───── Supplied material
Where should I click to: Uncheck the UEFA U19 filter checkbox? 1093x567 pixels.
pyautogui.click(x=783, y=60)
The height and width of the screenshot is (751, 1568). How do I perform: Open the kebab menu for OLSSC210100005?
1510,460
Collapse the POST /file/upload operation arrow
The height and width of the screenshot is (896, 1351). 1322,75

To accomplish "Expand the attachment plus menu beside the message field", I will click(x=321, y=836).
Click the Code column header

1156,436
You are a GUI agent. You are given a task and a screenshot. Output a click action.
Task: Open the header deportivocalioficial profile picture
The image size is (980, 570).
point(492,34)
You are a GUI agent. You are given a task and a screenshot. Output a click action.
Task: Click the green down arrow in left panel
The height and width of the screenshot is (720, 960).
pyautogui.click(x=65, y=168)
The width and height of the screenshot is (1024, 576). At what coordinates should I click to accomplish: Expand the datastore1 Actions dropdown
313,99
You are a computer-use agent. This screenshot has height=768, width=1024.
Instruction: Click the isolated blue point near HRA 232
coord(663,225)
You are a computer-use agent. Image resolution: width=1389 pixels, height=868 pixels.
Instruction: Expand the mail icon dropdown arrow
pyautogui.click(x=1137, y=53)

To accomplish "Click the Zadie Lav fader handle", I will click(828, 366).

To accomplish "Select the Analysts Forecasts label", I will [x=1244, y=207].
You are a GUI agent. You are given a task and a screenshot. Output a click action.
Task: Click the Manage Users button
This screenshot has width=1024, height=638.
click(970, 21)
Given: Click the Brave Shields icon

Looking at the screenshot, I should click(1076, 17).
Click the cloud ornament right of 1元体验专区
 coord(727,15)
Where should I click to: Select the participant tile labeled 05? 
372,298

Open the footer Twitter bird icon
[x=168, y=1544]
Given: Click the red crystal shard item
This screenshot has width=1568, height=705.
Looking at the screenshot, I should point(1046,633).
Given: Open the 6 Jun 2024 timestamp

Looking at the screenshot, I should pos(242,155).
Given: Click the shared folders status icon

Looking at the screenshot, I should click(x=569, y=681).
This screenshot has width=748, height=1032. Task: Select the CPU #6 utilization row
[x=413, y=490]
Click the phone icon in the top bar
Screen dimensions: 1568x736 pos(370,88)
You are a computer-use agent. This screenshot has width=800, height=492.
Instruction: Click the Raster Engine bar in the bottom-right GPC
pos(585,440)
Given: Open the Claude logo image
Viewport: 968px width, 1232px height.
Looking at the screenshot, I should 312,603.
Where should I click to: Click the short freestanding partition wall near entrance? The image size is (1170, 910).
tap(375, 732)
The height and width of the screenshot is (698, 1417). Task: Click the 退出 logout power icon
──────────
Written request:
Print the stretch of records from the line containing "will click(828, 366)." through the line containing "coord(727,15)", reproducing each line as it stands.

Answer:
To accomplish "Click the Zadie Lav fader handle", I will click(828, 366).

To accomplish "Select the Analysts Forecasts label", I will [x=1244, y=207].
You are a GUI agent. You are given a task and a screenshot. Output a click action.
Task: Click the Manage Users button
This screenshot has width=1024, height=638.
click(970, 21)
Given: Click the Brave Shields icon

Looking at the screenshot, I should click(1076, 17).
Click the cloud ornament right of 1元体验专区
 coord(727,15)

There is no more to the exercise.